Though Yarbrough said this view had not been changed by Welch’s criticism, she noted that as committeeman, she will have a much more involved role in identifying potential candidates for local elections, including school board races.
She said that she feels school board candidates should be more connected to the schools they represent, and that she would not support school board candidates who send their own children to private schools.
“If it’s a good system and you want to make it better, why not have kids in that system,” she said. Though Yarbrough did not name names, members of Welch’s slate on the Dist. 209 board have been rumored to fit into this category.

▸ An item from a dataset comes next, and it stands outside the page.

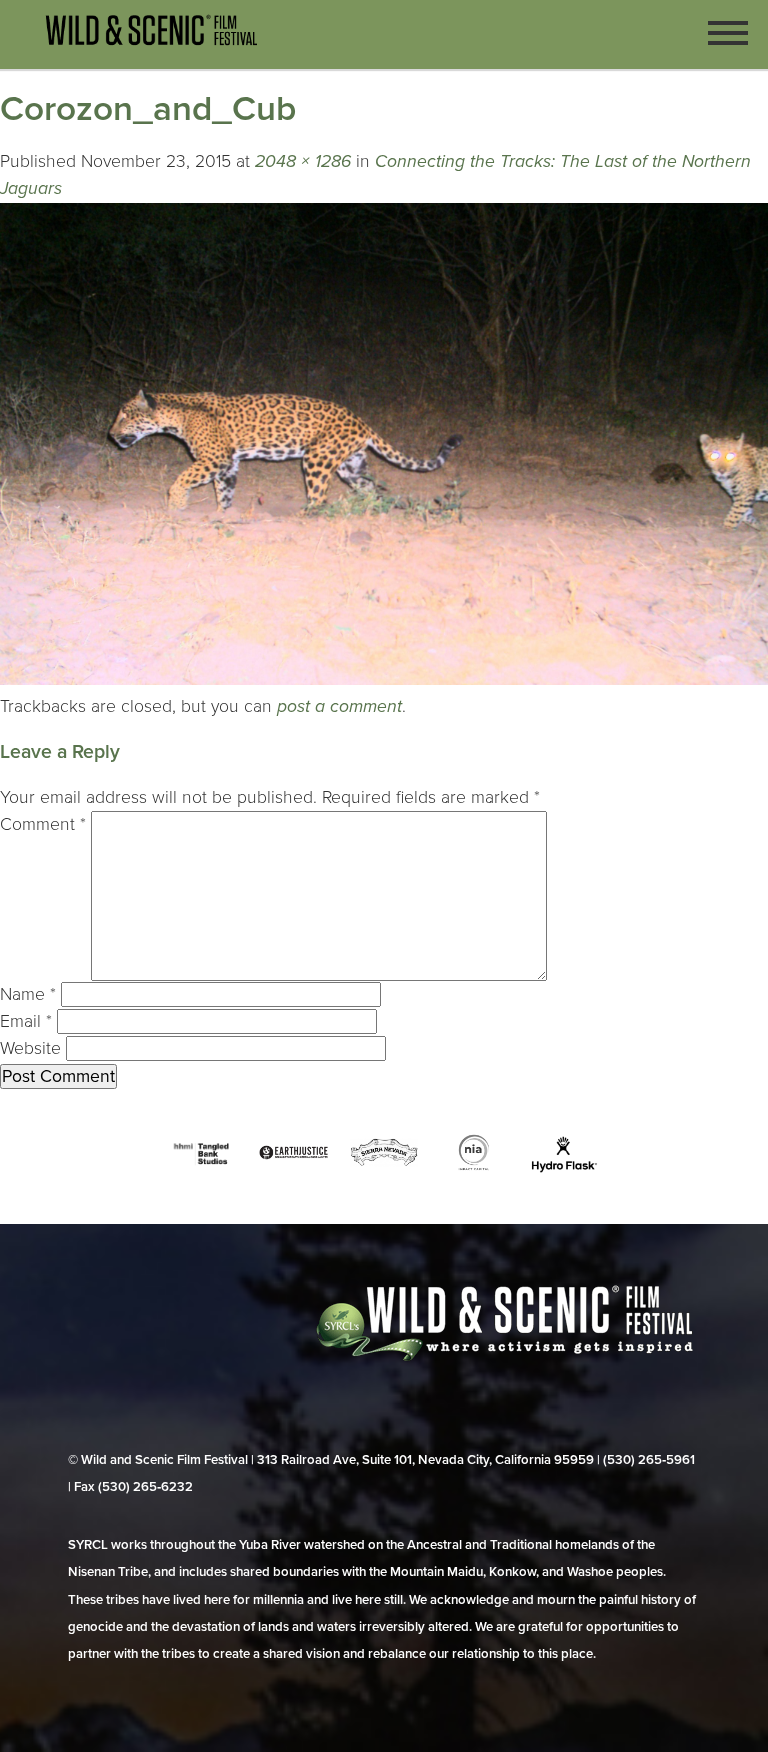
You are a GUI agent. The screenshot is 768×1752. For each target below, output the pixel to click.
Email (26, 1021)
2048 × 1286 (303, 161)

Yarbrough, the former president of the Maywood Chamber of Commerce, was first elected in 2001. She chairs the House Committee on Housing and Urban Development and serves as vice chairperson of its Insurance Committee. She is also a licensed Realtor and the founder of the Hathaway Insurance Agency. Her husband, Henderson Yarbrough, is the mayor of Maywood.
Welch, an attorney with the law firm James J. Roche and Associates, currently serves as president of the Proviso High School District 209 Board of Education, and has served on that school board since 2001.
He has also served on the Desplaines Valley Mosquito Abatement District board since 2003, and serves as legal counsel for Bellwood School District 88. During his campaign, he promised to fight for increased school funding and push programs enhancing communication between school districts and law enforcement.
The issues, however, became secondary in the race to ongoing allegations of unfair campaign practices, with both candidates being accused of either illegally placing yard signs or vandalizing those of the other candidate.
Welch has endured criticism for several campaign donations received from Dist. 209 contractors that he helped hire, while Yarbrough has caught criticism for her acceptance of campaign contributions from consultant Anthony Bruno, who remains under federal investigation. Yarbrough said she has only met with Bruno after local mayors hired him to work on their projects.
Welch has not returned calls since the election. His voice mail message on his cell phone says he is on vacation.